Milano e Canegrate, il progetto alBIOrelle: 2.500 alborelle ripopolano i fiumi
Concluso il progetto alBIOrelle di Gruppo CAP: 2.500 alborelle allevate nell'acqua del depuratore di Canegrate sono state liberate nei fiumi lombardi

Dueemilacinquecento alborelle allevate ed elaborate all’interno di un depuratore sono pronte a ripopolare i fiumi lombardi. Si conclude così alBIOrelle, il progetto sperimentale promosso da Gruppo CAP che ha visto l’impianto di depurazione di Canegrate trasformarsi in un laboratorio di economia circolare e rigenerazione ambientale. Gli esemplari sono stati nutriti e fatti crescere per dieci mesi esclusivamente con l’acqua affinata derivante dal ciclo depurativo dell’impianto, sottoposta a sistemi avanzati di ultrafiltrazione e disinfezione a raggi UV.
L’iniziativa, sviluppata in collaborazione scientifica con l’Istituto Spallanzani e il Politecnico di Milano, ha testato con successo una forma di simbiosi industriale tra depurazione delle acque reflue e acquacoltura. A differenza degli allevamenti tradizionali, le vasche hanno utilizzato l’acqua di ricircolo dell’impianto che è poi rientrata nel circuito di trattamento, senza richiedere ulteriori prelievi o produrre impatti ambientali esterni. L’efficacia della sperimentazione era già stata premiata nel 2024 con il riconoscimento “Verso un’economia circolare” promosso da Fondazione Cogeme ETS e Kyoto Club.
Il rilascio nell’Olona, nel Parco del Ticino e l’arrivo all’Acquario di Milano
L’alborella (Alburnus arborella), specie nativa delle acque dolci dell’Italia settentrionale e inserita nella Lista Rossa IUCN tra le specie “quasi minacciata”, è un fondamentale indicatore dello stato di salute dei corsi d’acqua.
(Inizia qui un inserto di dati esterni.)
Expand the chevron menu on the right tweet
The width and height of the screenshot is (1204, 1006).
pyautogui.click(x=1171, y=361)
Le operazioni di ripopolamento sono state eseguite in sinergia con l’Ente Parco Lombardo Valle del Ticino e con le autorità locali.
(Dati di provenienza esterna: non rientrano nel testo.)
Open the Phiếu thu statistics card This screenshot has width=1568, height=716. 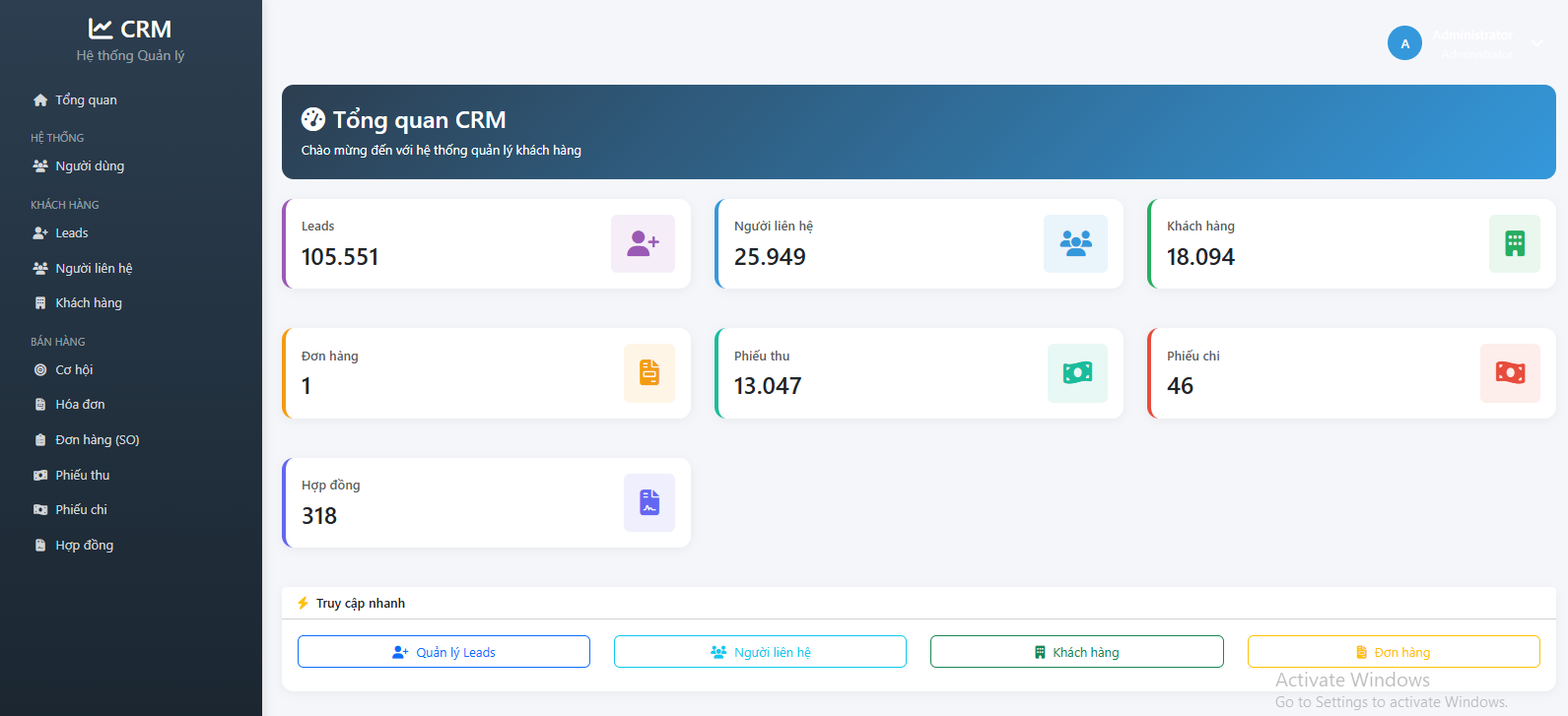pos(918,373)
I pesci sono stati liberati in un’area golenale del fiume Olona recentemente rinaturalizzata dall’AIPO – consentendo la risalita oltre la briglia del Mulino Rancilio – e presso la località Mulino Nuovo a Nosate, all’interno del Parco del Ticino. Infine, una ventina di esemplari di alborella è stata consegnata e donata all’Acquario Civico di Milano con l’obiettivo di divulgare le tematiche legate alla biodiversità acquatica nel centro della metropoli.